* What is expected: Turn every line of the records below into a numbered list item, leaving out the blank lines.

* Data for this task:

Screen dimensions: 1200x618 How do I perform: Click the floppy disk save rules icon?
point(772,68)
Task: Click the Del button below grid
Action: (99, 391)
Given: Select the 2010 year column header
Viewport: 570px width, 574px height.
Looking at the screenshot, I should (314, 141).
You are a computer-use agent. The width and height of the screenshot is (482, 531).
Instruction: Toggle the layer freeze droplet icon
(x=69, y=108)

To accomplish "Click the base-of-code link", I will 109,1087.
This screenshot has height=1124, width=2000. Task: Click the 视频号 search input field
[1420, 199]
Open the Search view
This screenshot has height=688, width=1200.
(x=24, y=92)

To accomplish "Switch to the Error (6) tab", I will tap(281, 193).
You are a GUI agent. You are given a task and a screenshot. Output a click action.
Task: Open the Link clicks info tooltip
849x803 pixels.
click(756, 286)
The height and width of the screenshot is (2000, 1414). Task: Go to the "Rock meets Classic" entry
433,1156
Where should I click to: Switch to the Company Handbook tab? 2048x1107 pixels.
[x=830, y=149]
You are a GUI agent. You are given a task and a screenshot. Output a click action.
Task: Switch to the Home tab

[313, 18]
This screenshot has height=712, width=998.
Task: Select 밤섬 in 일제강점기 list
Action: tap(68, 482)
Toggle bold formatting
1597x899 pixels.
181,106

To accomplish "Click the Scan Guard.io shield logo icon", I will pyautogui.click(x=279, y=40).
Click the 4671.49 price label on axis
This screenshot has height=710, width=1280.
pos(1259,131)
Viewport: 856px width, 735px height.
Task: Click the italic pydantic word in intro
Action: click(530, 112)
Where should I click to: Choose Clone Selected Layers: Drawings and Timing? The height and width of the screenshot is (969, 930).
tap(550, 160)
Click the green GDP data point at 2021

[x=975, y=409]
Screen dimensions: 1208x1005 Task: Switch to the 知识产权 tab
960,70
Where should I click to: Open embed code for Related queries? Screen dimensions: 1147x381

* Problem solution:
1. Screen dimensions: 1200x618 How do I perform: Click the floppy disk save rules icon?
2. point(772,68)
3. Task: Click the Del button below grid
4. Action: (99, 391)
5. Given: Select the 2010 year column header
6. Viewport: 570px width, 574px height.
7. Looking at the screenshot, I should (314, 141).
8. You are a computer-use agent. The width and height of the screenshot is (482, 531).
9. Instruction: Toggle the layer freeze droplet icon
10. (x=69, y=108)
11. To accomplish "Click the base-of-code link", I will 109,1087.
12. This screenshot has height=1124, width=2000. Task: Click the 视频号 search input field
13. [1420, 199]
14. Open the Search view
15. This screenshot has height=688, width=1200.
16. (x=24, y=92)
17. To accomplish "Switch to the Error (6) tab", I will tap(281, 193).
18. You are a GUI agent. You are given a task and a screenshot. Output a click action.
19. Task: Open the Link clicks info tooltip
20. 849x803 pixels.
21. click(756, 286)
22. The height and width of the screenshot is (2000, 1414). Task: Go to the "Rock meets Classic" entry
23. 433,1156
24. Where should I click to: Switch to the Company Handbook tab? 2048x1107 pixels.
25. [x=830, y=149]
26. You are a GUI agent. You are given a task and a screenshot. Output a click action.
27. Task: Switch to the Home tab
28. [313, 18]
29. This screenshot has height=712, width=998.
30. Task: Select 밤섬 in 일제강점기 list
31. Action: tap(68, 482)
32. Toggle bold formatting
33. 1597x899 pixels.
34. 181,106
35. To accomplish "Click the Scan Guard.io shield logo icon", I will pyautogui.click(x=279, y=40).
36. Click the 4671.49 price label on axis
37. This screenshot has height=710, width=1280.
38. pos(1259,131)
39. Viewport: 856px width, 735px height.
40. Task: Click the italic pydantic word in intro
41. Action: click(530, 112)
42. Where should I click to: Choose Clone Selected Layers: Drawings and Timing? The height and width of the screenshot is (969, 930).
43. tap(550, 160)
44. Click the green GDP data point at 2021
45. [x=975, y=409]
46. Screen dimensions: 1208x1005 Task: Switch to the 知识产权 tab
47. 960,70
48. Where should I click to: Open embed code for Related queries? Screen dimensions: 1147x381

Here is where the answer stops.